Career: 1902
Debut: Round 3, 1902 v St Kilda, aged 25 years, 214 days
Carlton Player No. 128
Games: 10
Goals: 7
Last game: Round 17, 1902 v Essendon, aged 25 years, 320 days
Height: 5' 9" (175 cm)
Weight: 165lbs (75 kgs)
DOB: 3 October 1876
Thomas Fox came to Carlton from Ballarat Imperials at the dawn of the Jack Worrall era in 1902. In the third round of the season, on the 17th of May that year, Tom ran out onto a sparse paddock (later to be named the Junction Oval) to play his first game for the Carlton Football Club against St Kilda.
Three other young men also made their debut for the Blues that day; Paddy Leahy, Charlie Tough and Chris Ryan. All four no doubt played their part in a battling eight point victory by the Blues – a memorable win because it ended a dismal run of 14 straight losses.

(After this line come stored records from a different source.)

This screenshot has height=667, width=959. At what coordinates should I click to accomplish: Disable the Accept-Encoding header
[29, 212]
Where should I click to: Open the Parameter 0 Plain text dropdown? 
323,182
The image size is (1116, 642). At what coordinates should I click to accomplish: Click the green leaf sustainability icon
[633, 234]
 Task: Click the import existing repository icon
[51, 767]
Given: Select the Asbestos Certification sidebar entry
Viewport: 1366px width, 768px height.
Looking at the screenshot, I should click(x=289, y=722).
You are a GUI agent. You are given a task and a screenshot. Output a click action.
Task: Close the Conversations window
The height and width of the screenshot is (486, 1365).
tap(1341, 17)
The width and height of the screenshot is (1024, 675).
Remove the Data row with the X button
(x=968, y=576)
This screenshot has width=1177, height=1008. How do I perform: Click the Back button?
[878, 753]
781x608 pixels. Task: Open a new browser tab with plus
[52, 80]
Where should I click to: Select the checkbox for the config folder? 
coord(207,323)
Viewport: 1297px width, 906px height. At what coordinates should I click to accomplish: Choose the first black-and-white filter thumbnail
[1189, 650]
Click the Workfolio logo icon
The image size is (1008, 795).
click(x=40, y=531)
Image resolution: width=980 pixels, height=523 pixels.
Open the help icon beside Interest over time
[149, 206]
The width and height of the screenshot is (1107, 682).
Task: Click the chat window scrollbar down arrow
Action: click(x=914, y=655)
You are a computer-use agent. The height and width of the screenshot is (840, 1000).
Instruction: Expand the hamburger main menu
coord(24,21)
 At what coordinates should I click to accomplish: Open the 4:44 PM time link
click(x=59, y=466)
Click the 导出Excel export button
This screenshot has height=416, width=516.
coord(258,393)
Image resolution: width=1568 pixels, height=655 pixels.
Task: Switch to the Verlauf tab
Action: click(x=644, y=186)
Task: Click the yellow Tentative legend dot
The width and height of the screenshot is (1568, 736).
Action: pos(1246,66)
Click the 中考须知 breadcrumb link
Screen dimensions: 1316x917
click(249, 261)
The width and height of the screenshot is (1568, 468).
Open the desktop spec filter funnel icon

Worrall’s team turned the corner at last that autumn afternoon, but it would still be a long haul to triple Premiership glory in 1906, ’07 and ’08. And Fox’s contribution to the rebirth of the Blues lasted just the one season. After 10 games in which he kicked seven goals, Tom disappeared from club records. During the end of the season, Tom considered moving to Western Australia to follow the Gold. In a bid to keep him in Melbourne, the Club secured him a job as a journalist with the Melbourne Age, an offer he declined, giving his brother the opportunity instead.
Tom moved west to Kalgoorlie with a friend Joe Bourke, and worked on various mines from Davyhurst to Boulder. He returned to Victoria to marry in 1908 and brought his bride back to the Western Australian Goldfields. During his time in the Kalgoorlie area he became involved in the Miners’ Union and the Union movement.
Whilst in the Goldfields he continued his interest in Football and played for the Kalgoorlie Miners Football Team. His playing career ended following a mine cave that damaged his legs. He left Boulder in late 1918 and found work in Fremantle on the wharf as a “Lumper” – a waterside worker. His interest in the union movement continued and he became Secretary of the Lumpers’ Union – the Waterside Workers Union – in 1927.
His time with the Union covered the darkest days of the Great Depression, and during significant action for changes to working conditions. He was a feared adversary, orator and champion of the worker. His football skills must have come in handy, for while sitting in his Union office, a Russian gentleman entered and threatened him with a cocked and loaded handgun. Fox executed a flying football tackle, knocking the hand gun from the assailant’s hand.
Tom Fox’s work with the union ended in 1935 when he was elected to the Western Australian Legislative Assembly representing South Fremantle. He continued to champion the worker, workers families and introduced initiatives such as the Marketing of Onions Act – whereby onion crops were marketed under the direction of a Board, providing growers with better opportunities.
Tom died in April 1951 whilst still in office.